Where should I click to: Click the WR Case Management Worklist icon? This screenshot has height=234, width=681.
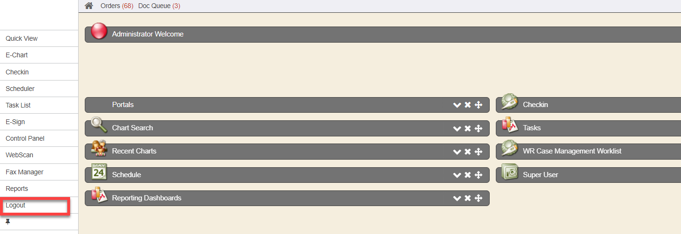click(x=510, y=149)
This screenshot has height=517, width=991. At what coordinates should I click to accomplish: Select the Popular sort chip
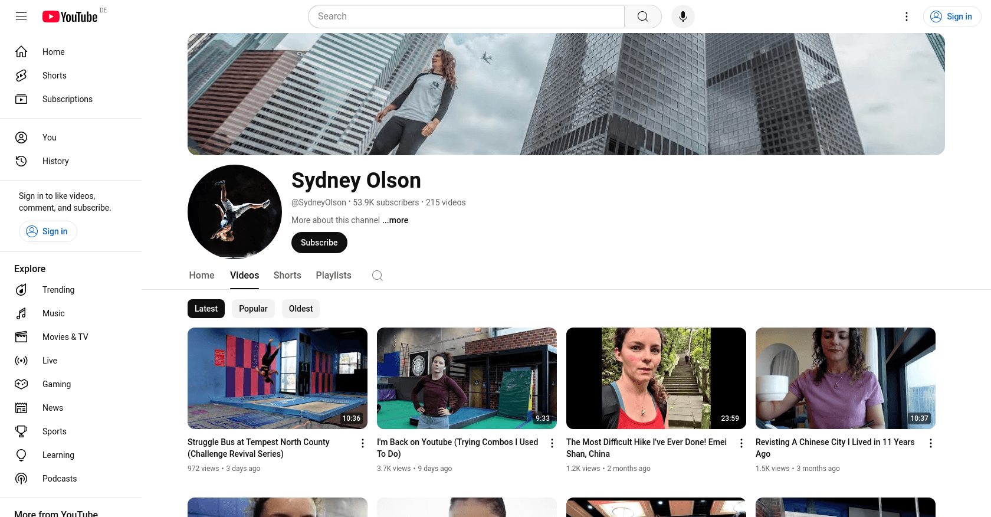(x=253, y=309)
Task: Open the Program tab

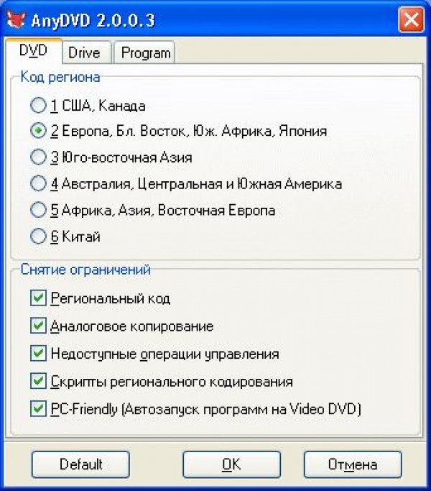Action: 146,52
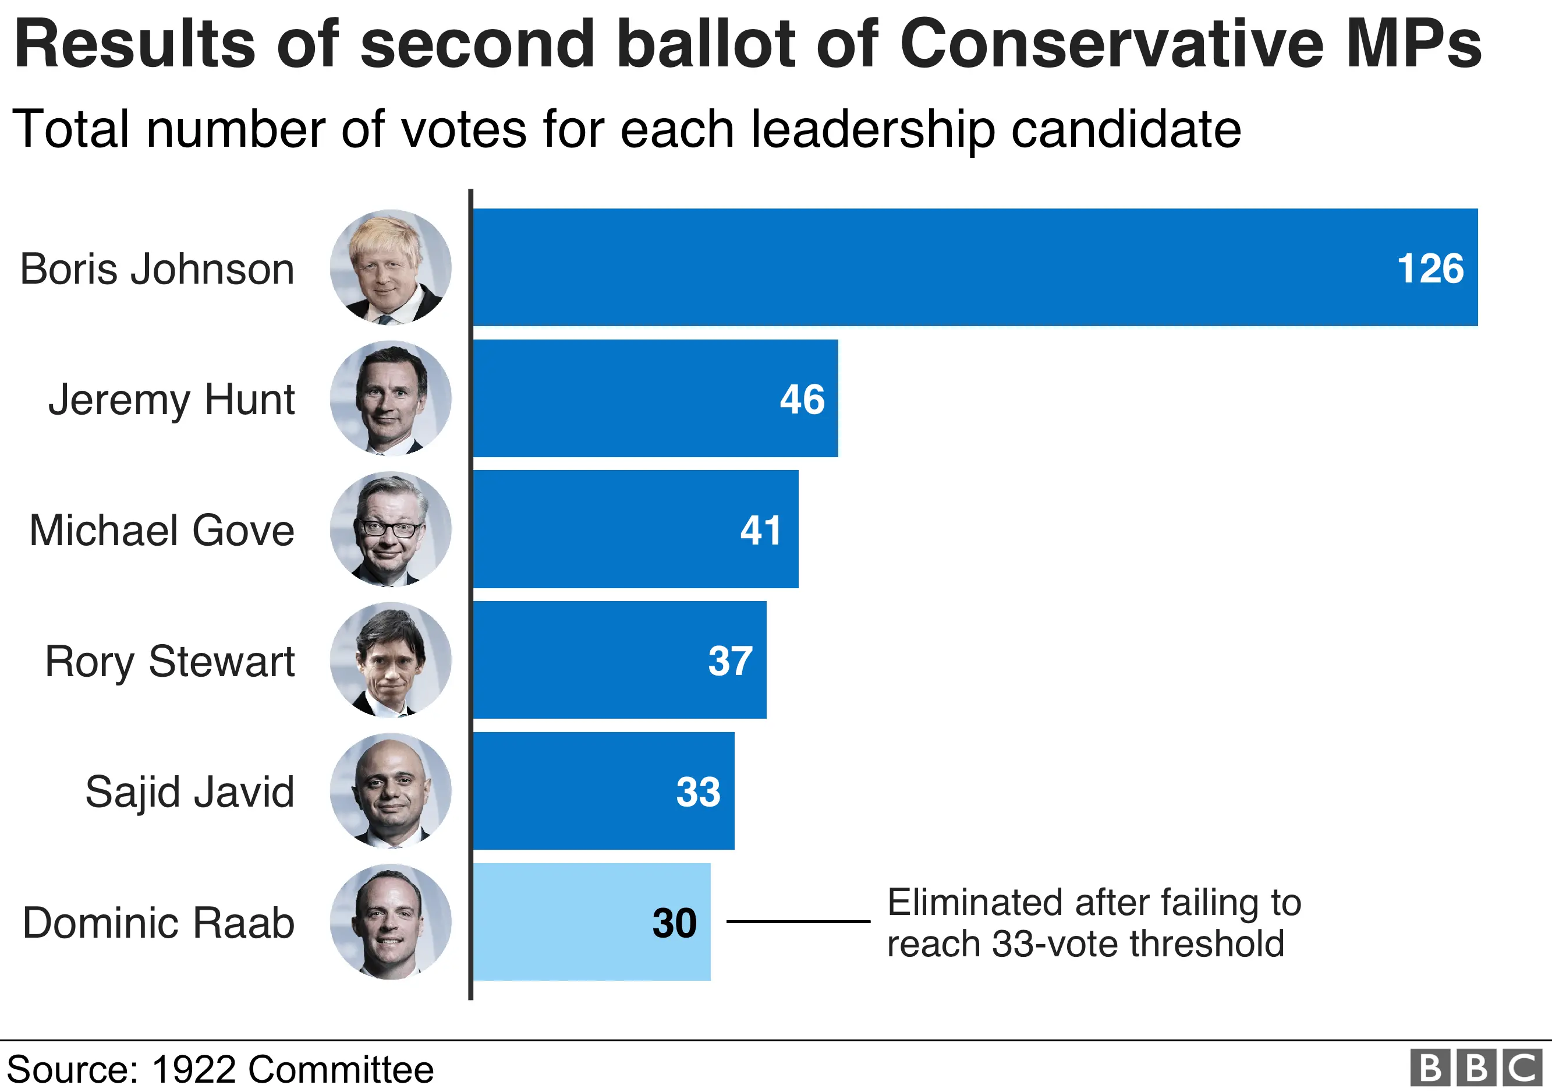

※ ※ ※

■ **Task instructions**:
This calls for an exact copy of all the entries above, with the pictures omitted.

■ **Result for this task**:
Where should I click to: Click the WR Case Management Worklist icon? This screenshot has height=234, width=681.
click(x=510, y=149)
This screenshot has height=517, width=991. At what coordinates should I click to accomplish: Select the Popular sort chip
(x=253, y=309)
Task: Open the Program tab

Action: 146,52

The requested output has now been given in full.